教會的社會切面越廣,能夠動員的一般信徒越多,它就越健康。例如加州馬鞍峰的標竿教會(Saddleback Community Church),可能是一個最能善用信徒優點的教會,它的影響力也是有目共睹的。

3.領導有方者一定對周圍產生影響,改變環境。尤其在這個瞬息萬變的時代,他能夠靈活機動地調整作業規則與方式,主導局面。那種效法黃老無為,或是文景垂拱而治的領導人,則會被這個時代所淘汰。近年來一些“對尋求者敏感”(seeker sensitive)的教會就是很好的例子。

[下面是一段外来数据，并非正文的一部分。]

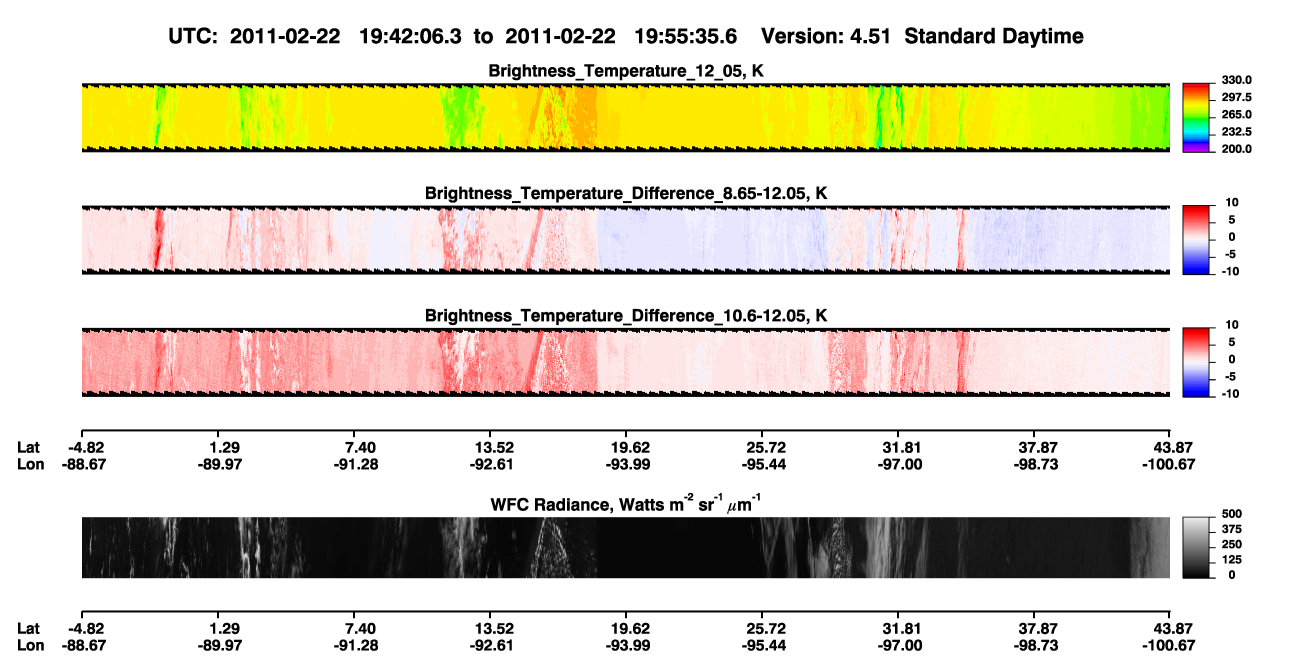
Task: Click the WFC Radiance panel title
Action: [x=626, y=504]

這些教會突破傳統的框架,針對社會和現代人的需要,尋找切入點,教會因此迅速增長。教會必須重視“靈性”追求,卻不須反對“方法”,反對生活上的輔導。

4.領導有方者是透明的。他不玩弄權術,只問:我應當做什麼,以達到團體最大好處;而不問:甚麼對我個人最有利。私人關係,或是個人好惡,也不會影響他的判斷力。1998年,華爾街叱吒風雲的寵兒,人稱為“鏈鋸Al”(Chainsaw Al)的Al Dunlap,居然被Sunbeam公司董事會解除了總裁和執行長的職位。重要原因之一,便是他玩弄權術,欺上瞞下。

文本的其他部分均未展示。